Filter the data below, keeping each line that contains the string "logo".
::: Listing :::
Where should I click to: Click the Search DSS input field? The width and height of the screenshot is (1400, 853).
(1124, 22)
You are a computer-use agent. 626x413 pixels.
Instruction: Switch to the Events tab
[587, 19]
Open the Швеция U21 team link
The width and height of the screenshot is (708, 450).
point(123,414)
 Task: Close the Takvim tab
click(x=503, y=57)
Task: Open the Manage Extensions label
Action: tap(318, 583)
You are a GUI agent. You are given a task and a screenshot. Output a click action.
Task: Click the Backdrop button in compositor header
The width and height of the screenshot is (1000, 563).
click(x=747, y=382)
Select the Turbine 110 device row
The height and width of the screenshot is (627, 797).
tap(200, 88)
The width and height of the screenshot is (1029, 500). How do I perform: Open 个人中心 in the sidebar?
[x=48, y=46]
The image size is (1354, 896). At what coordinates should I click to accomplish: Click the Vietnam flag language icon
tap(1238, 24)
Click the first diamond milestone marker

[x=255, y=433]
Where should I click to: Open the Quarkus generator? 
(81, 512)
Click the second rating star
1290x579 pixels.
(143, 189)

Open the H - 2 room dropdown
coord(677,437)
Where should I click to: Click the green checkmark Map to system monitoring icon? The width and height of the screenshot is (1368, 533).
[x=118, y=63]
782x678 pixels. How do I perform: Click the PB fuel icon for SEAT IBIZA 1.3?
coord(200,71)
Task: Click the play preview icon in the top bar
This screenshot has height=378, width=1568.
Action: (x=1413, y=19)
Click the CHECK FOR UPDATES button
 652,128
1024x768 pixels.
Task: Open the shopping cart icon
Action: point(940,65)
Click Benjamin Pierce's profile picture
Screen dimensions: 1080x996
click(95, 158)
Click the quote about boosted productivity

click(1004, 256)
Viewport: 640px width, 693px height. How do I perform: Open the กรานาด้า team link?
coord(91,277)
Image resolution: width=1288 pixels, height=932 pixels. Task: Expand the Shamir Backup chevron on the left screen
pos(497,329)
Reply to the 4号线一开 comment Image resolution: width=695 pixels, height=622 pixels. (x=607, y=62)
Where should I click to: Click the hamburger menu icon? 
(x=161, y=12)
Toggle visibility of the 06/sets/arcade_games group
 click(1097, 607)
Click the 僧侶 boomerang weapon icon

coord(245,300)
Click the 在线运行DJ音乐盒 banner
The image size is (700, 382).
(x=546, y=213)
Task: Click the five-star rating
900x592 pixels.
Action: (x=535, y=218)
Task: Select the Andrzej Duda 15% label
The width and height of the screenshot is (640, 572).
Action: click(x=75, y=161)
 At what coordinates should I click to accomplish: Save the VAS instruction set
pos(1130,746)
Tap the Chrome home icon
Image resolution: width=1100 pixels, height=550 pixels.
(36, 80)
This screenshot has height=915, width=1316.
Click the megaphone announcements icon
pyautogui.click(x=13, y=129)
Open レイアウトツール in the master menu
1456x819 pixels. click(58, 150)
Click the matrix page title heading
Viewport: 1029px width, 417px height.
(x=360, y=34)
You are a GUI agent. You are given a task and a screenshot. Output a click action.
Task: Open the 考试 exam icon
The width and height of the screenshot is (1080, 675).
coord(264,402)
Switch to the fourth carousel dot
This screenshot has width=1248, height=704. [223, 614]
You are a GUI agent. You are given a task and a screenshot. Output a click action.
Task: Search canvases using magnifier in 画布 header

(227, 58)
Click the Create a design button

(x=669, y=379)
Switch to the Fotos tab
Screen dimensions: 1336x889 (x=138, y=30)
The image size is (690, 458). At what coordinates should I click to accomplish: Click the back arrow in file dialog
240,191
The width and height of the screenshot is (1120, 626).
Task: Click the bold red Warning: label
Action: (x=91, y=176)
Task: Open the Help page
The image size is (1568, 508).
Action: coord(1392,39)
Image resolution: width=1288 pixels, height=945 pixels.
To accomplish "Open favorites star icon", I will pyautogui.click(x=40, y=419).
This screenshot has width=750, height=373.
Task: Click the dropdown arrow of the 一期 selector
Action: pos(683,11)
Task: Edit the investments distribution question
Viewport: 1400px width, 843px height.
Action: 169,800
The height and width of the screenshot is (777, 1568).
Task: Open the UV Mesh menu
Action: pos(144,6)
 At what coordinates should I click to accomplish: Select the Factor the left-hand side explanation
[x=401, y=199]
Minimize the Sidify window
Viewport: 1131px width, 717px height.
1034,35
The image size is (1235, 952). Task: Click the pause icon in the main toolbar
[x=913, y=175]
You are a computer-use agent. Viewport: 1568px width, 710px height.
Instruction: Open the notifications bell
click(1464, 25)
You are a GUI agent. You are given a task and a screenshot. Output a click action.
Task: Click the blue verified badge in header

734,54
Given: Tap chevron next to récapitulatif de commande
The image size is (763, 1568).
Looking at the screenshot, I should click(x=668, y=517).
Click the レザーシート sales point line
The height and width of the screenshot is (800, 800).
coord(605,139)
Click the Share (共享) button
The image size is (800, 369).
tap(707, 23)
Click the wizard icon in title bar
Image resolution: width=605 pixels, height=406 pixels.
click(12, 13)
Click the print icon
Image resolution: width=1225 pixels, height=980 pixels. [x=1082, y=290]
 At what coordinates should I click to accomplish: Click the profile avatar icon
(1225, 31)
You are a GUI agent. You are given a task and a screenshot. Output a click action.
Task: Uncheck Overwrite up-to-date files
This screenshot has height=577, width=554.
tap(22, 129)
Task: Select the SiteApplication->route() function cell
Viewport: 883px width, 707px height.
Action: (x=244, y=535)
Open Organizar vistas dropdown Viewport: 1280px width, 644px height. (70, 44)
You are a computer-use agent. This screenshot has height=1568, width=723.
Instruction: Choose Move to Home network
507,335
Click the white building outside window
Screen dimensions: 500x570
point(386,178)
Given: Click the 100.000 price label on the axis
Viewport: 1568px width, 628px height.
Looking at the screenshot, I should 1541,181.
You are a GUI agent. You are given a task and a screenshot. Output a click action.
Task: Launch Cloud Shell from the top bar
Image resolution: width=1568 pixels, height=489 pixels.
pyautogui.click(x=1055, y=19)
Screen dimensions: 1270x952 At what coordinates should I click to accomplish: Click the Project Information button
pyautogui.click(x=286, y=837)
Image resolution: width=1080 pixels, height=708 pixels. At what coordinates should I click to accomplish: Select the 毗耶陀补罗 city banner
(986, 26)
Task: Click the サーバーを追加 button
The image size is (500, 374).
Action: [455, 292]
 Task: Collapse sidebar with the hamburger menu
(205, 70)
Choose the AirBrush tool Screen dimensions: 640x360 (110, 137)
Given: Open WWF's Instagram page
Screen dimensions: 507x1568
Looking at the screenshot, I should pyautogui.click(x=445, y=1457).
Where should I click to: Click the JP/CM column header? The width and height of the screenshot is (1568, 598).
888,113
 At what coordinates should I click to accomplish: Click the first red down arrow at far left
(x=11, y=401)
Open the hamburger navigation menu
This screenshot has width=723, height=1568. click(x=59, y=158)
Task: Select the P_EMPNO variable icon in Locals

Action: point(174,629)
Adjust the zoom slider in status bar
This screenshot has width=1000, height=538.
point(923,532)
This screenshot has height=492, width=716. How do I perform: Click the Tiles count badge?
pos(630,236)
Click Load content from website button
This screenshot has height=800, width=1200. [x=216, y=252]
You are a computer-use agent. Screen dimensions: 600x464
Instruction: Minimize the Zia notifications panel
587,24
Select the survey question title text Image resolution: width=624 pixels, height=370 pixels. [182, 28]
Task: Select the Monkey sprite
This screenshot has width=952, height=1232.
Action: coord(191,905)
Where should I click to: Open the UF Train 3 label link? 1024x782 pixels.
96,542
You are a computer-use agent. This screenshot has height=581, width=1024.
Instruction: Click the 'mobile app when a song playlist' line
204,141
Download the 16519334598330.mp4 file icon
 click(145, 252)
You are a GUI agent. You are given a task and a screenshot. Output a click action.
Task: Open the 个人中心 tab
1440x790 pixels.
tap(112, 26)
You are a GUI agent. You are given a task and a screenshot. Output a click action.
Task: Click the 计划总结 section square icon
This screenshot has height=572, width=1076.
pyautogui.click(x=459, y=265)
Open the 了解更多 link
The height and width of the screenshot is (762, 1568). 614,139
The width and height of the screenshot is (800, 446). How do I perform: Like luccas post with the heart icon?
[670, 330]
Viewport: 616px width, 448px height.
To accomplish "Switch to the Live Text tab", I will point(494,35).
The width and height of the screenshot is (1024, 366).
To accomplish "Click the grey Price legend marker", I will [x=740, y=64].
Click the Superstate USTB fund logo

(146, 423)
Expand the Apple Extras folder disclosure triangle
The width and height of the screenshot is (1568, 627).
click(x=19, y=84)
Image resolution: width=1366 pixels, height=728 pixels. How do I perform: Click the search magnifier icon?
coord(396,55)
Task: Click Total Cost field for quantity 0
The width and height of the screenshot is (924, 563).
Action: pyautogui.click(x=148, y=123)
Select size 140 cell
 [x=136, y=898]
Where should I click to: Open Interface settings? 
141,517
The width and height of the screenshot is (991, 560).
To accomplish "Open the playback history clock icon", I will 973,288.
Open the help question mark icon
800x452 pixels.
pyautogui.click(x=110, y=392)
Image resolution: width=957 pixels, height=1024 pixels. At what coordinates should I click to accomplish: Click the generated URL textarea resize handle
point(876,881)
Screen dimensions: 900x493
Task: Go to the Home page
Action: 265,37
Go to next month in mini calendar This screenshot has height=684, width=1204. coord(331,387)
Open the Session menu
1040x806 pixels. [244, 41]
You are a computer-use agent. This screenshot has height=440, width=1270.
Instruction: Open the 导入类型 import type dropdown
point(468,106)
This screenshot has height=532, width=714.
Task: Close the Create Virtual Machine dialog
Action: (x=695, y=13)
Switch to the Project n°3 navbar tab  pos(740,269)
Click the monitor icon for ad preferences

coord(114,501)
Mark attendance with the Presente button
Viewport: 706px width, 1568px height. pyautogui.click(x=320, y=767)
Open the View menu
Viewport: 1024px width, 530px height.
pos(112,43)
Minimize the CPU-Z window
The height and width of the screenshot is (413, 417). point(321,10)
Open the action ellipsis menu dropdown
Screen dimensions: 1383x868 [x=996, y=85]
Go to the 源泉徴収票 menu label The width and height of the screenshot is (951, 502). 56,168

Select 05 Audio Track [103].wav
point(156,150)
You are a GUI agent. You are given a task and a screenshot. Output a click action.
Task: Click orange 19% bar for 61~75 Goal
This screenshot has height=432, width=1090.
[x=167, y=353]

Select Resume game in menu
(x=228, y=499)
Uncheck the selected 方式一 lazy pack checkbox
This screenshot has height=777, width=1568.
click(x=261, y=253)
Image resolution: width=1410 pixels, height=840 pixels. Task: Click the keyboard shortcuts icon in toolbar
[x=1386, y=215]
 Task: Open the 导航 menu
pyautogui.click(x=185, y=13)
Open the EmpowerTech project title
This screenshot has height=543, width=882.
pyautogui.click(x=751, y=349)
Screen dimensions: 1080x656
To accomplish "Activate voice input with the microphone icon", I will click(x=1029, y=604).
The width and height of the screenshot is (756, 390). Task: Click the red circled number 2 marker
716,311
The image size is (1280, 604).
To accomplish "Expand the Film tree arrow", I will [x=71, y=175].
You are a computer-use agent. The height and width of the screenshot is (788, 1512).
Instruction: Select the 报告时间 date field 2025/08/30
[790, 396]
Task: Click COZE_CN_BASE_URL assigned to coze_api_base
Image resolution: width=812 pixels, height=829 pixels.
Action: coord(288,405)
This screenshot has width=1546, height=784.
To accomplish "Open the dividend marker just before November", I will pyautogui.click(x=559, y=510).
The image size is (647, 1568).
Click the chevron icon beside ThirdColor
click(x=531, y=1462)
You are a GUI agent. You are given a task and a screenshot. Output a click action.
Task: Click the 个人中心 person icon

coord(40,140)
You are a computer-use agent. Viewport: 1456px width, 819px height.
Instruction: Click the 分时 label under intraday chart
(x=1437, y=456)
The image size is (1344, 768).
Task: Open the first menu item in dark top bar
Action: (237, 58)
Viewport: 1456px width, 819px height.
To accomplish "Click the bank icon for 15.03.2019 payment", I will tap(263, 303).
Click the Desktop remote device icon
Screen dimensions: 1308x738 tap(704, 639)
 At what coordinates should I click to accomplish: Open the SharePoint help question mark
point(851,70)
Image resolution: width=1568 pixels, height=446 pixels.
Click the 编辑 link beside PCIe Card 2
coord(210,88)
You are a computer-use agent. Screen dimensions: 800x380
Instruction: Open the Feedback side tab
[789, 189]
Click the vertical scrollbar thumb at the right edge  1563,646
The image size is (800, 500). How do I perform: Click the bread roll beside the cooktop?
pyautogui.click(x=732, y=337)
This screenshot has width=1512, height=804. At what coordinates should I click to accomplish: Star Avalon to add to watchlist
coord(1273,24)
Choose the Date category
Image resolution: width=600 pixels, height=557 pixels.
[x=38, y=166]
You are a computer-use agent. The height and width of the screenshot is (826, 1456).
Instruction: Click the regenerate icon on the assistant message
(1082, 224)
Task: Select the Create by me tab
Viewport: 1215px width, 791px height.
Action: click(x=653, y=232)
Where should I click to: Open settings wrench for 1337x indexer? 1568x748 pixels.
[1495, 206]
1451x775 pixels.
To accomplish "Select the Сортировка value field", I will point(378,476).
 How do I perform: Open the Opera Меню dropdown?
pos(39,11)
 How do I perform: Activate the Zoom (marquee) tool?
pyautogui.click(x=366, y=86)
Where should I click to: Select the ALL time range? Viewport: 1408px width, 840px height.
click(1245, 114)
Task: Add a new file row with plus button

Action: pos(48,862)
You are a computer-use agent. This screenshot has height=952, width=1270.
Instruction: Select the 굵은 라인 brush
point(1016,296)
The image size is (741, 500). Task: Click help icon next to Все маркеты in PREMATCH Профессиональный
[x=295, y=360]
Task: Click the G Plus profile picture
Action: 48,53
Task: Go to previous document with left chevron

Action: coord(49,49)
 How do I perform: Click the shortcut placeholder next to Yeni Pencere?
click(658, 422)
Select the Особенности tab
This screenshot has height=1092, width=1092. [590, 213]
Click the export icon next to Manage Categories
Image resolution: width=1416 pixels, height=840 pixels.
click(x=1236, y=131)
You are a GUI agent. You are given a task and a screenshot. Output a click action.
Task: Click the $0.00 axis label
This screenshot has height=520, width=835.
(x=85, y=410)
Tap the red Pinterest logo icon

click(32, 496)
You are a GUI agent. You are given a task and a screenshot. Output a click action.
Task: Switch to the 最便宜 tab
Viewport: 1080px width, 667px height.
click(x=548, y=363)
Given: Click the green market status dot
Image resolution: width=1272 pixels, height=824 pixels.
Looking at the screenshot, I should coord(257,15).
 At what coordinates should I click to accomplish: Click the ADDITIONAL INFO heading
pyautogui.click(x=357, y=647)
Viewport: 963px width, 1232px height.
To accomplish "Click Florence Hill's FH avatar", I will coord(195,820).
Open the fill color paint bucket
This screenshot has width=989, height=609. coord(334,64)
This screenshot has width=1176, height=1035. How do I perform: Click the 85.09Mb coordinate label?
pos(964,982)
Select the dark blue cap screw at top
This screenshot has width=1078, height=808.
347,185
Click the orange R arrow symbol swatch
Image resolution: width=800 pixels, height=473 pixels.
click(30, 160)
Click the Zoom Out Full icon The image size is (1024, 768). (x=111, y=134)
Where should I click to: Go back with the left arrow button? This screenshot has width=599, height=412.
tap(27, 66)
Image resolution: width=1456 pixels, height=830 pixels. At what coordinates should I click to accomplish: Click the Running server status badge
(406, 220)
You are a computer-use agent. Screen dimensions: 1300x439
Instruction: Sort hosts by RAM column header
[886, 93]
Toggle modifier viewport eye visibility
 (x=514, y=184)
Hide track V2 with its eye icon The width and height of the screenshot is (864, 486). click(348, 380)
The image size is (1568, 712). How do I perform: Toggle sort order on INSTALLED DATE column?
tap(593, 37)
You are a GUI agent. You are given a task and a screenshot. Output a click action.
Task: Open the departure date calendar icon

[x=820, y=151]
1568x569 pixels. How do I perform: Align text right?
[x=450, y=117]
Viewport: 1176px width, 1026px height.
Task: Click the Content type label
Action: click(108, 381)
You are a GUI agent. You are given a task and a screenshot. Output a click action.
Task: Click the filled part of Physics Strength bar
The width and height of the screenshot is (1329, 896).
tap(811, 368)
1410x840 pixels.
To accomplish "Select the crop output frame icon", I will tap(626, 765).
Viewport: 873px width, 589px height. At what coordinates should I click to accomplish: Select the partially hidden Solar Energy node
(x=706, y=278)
:::
Reply to the exercise:
Click the Superstate USTB fund logo
Tap the red Pinterest logo icon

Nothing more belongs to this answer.